El fenómeno del botellón constituye en este país, a juicio de los expertos, un problema de salud de primer orden. Asturias fue la última comunidad autónoma en prohibir la venta de licores a menores. La ley llegó en 2014 y hoy puede decirse que sus logros, igual que en otras partes, han sido nulos. La bebida de alta graduación merma de manera muy directa la maduración del cerebro, proceso que no concluye hasta bien entrada la veintena. Pero no es real, ni tampoco justo, culpabilizar únicamente a las nuevas generaciones de lo que está ocurriendo. Ni tampoco solo a este fenómeno. Sin ir más lejos, este fin de semana se celebraron actos masivos de entidades festivas en las que también se produjeron importantes aglomeraciones.

Los jóvenes no pagan en vidas el terrible coste del virus, pero sufren con crudeza el desastre económico que agravó, sin oportunidades para trabajar en su tierra, sin puestos adecuados a su formación, obligados a empuñar la maleta para albergar esperanza y forzados a devolver en el futuro la montaña de deuda que sus predecesores contrajeron para combatir la hecatombe. Dicho lo cual, quienes se suman a esas madrugadas de consumo desordenado también deben pensar que, como gesto de rebeldía o seña de identidad como tribu, su comportamiento les destroza primero a ellos mismos. Esparcirse no guarda relación con desafiar a la autoridad, reventar mobiliario urbano, liarse a mamporros o incordiar al vecindario, obligando a las fuerzas de seguridad a mostrarse inflexibles. Padecemos un déficit de civismo. El respeto y la convivencia como valores de la democracia también se aprenden. En la escuela y en cada casa. Las epidemias siempre dejaron tras de sí grandes cambios estructurales. Corresponde después de la actual replantearse el modelo educativo, porque detrás de todo lo esencial siempre encontraremos la enseñanza.

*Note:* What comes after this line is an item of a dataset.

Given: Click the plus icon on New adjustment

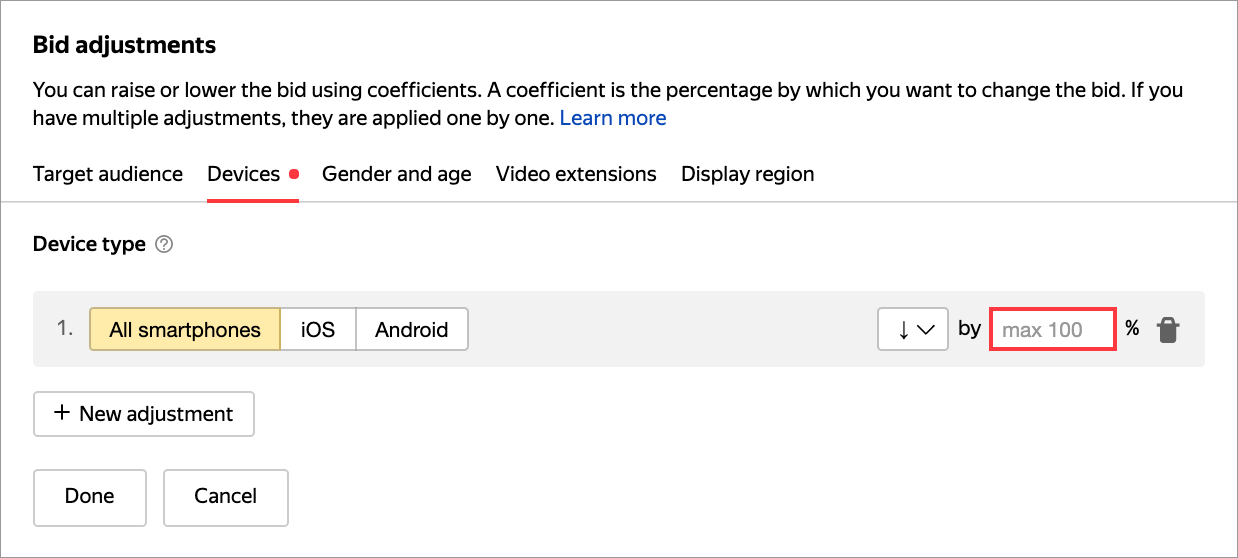Looking at the screenshot, I should click(62, 414).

Este covid insidioso obliga, sí, a seguir profundizando en su conocimiento, en el perfeccionamiento de los sueros, en las terapias. Aunque cada uno también puede contribuir con su actitud a los avances para erradicarlo. Ciertamente la amenaza disminuye a medida que progresa la cobertura de las vacunas. Pero su efectividad resulta limitada. Sucumbir ahora, aunque pese la fatiga pandémica, a la tentación de la dinámica de contactos estrechos e intensos sería como dejar de pedalear con la meta al alcance de la vista. Como en esas heroicas etapas de montaña, los últimos kilómetros son los que más cuestan. La victoria aguarda.